**SUPPLIED PASSAGE**
++++++++++++++++++++

I remember the first time my mom took me to Starbucks and my lips first made contact with a mocha frappuccino. Drinking coffee in a milkshake-type form was a step up from scooping the whipped cream off my mom’s lattes and if you were seen at school with a Starbucks cup, you could almost feel the envious glares from across the middle school cafeteria. Although, I love a good frappuccino every now and then, my taste for coffee expanded and I started to branch out to local coffee shops around my town. I loved the atmosphere and homey aesthetic that came with hole-in-the-wall coffee places.
Luckily, when I got to college, coffee shops were the perfect place to study and hang out with friends. Also, espresso was your best friend on the nights you only got three hours of sleep because you forgot that lab report was due at 8AM. I made it my mission to visit every coffee related place within a five-mile radius of my campus. The more places I visited, the more I imagined that being a barista had to be the best job in the world. So during the summer, I decided to have some fun and work at a local coffee shop in my hometown. Let’s just say it was nothing like I expected.
The actual job itself wasn’t bad at all. We had a machine that automatically dispensed espresso and steamed milk to the proper temperature without scalding it. I picked up pretty quick and before I knew it, I was waking up at 5AM to open the store three days a week. For a person who sleeps until noon most days, opening that early was a huge adjustment. I did get free, unlimited iced coffee though so how bad could it be?

++++++++++++++++++++

**RECORDS SUPPLIED**
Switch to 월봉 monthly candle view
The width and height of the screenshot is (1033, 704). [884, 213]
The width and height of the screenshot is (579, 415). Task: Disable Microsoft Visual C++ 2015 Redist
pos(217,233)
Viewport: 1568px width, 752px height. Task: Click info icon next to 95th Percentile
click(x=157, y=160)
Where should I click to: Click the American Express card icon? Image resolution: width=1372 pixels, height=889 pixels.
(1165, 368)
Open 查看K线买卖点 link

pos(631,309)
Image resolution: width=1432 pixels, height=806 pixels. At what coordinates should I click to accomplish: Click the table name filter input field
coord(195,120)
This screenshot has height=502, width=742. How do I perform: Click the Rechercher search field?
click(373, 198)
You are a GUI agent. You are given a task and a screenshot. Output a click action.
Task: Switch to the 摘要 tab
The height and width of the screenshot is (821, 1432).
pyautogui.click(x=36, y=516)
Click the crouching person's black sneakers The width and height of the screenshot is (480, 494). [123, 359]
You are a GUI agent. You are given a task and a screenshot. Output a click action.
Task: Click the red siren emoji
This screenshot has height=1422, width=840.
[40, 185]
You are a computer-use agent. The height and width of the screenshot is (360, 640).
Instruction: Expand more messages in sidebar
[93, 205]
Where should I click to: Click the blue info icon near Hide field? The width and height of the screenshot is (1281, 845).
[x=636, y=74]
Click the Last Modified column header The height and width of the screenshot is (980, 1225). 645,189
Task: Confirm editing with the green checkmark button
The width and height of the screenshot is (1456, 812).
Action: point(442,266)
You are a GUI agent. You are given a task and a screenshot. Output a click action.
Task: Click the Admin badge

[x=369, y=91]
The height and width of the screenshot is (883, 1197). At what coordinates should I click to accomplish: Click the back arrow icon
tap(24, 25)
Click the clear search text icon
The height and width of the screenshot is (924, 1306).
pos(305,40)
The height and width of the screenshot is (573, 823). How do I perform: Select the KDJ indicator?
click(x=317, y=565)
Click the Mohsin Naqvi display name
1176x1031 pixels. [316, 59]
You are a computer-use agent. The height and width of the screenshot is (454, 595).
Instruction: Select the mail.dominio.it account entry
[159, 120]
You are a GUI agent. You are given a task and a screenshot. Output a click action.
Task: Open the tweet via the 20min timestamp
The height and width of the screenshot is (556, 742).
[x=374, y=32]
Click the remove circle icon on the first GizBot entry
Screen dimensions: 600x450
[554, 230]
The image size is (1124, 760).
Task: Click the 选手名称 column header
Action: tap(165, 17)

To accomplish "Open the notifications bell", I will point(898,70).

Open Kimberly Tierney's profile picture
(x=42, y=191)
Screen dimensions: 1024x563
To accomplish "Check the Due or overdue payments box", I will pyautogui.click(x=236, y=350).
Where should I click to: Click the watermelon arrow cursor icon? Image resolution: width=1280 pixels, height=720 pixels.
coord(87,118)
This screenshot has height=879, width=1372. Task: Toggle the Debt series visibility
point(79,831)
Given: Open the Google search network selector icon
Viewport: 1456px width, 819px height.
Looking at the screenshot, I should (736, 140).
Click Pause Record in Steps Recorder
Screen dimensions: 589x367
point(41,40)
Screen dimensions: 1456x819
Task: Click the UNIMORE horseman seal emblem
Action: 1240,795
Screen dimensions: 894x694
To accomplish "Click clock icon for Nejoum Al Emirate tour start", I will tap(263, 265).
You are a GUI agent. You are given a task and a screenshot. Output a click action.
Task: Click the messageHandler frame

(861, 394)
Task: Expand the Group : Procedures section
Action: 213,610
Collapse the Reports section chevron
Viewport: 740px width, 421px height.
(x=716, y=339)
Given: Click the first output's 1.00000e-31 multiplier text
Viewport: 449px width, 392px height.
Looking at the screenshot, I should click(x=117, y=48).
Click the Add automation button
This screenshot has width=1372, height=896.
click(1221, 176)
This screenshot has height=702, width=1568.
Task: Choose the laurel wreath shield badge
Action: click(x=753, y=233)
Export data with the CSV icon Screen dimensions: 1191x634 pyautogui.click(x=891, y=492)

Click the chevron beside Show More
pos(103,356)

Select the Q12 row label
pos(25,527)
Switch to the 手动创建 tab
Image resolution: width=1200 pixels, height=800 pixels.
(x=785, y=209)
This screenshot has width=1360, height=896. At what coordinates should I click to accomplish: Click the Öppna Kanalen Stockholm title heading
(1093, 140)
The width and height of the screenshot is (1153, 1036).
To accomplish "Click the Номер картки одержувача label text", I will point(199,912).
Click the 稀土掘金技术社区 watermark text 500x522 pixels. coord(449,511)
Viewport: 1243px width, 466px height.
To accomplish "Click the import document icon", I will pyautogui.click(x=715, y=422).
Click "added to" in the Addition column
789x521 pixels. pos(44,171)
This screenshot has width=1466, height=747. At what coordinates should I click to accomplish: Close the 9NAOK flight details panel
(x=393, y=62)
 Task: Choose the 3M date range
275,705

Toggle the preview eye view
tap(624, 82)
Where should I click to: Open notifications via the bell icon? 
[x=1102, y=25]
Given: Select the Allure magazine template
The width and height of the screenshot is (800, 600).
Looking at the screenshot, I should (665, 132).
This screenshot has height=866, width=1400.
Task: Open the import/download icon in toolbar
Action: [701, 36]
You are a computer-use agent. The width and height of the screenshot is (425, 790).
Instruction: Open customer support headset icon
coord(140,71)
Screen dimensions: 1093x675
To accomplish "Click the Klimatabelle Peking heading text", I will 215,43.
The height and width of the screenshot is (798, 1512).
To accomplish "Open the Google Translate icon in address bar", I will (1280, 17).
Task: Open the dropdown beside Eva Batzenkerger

++++++++++++++++++++

**TASKS TO CARRY OUT**
a - Write out the portion of the coffee shop essay starting at "I remember the" and ending at "hole-in-the-wall coffee places.".
b - Render this sentence from the coffee shop essay into Spanish: "I made it my mission to visit every coffee related place within a five-mile radius of my campus."
c - Carry on the coffee shop essay, picking up after its final sentence.
The entries are separate material and have no connection to the coffee shop essay.

**RESULTS IN ORDER**
a -
I remember the first time my mom took me to Starbucks and my lips first made contact with a mocha frappuccino. Drinking coffee in a milkshake-type form was a step up from scooping the whipped cream off my mom’s lattes and if you were seen at school with a Starbucks cup, you could almost feel the envious glares from across the middle school cafeteria. Although, I love a good frappuccino every now and then, my taste for coffee expanded and I started to branch out to local coffee shops around my town. I loved the atmosphere and homey aesthetic that came with hole-in-the-wall coffee places.

b - Me propuse como misión visitar todos los lugares relacionados con el café en un radio de cinco millas alrededor de mi campus.

c -
You would like to think that smelling like coffee constantly would be a dream. Well, it’s not. By my third shift of the week, my shirt smelled like stale coffee and burnt milk. No matter how much I washed it. The smell was practically engrained in my shirt. I found coffee beans literally everywhere. Sometimes they would be in my pockets and sometimes in my purse. No clue how they got there. Customers would literally come back hours later to yell at you because there wasn’t enough vanilla in their chai latte. And they always did it when you were busy.
For every awful latte combination and every obnoxious child, there was at least one person who would tip you five dollars or one regular customer that you would truly made a connection with. Not to mention all the great coworkers I got to share these crazy experiences with. At the end of the day, that was what kept bringing me back. I knew that someone would make a small gesture that would completely change my outlook on the day.
Working at a coffee shop maybe wasn’t all it was cracked up to be but at least I can walk away with an outlook that I can use in the future.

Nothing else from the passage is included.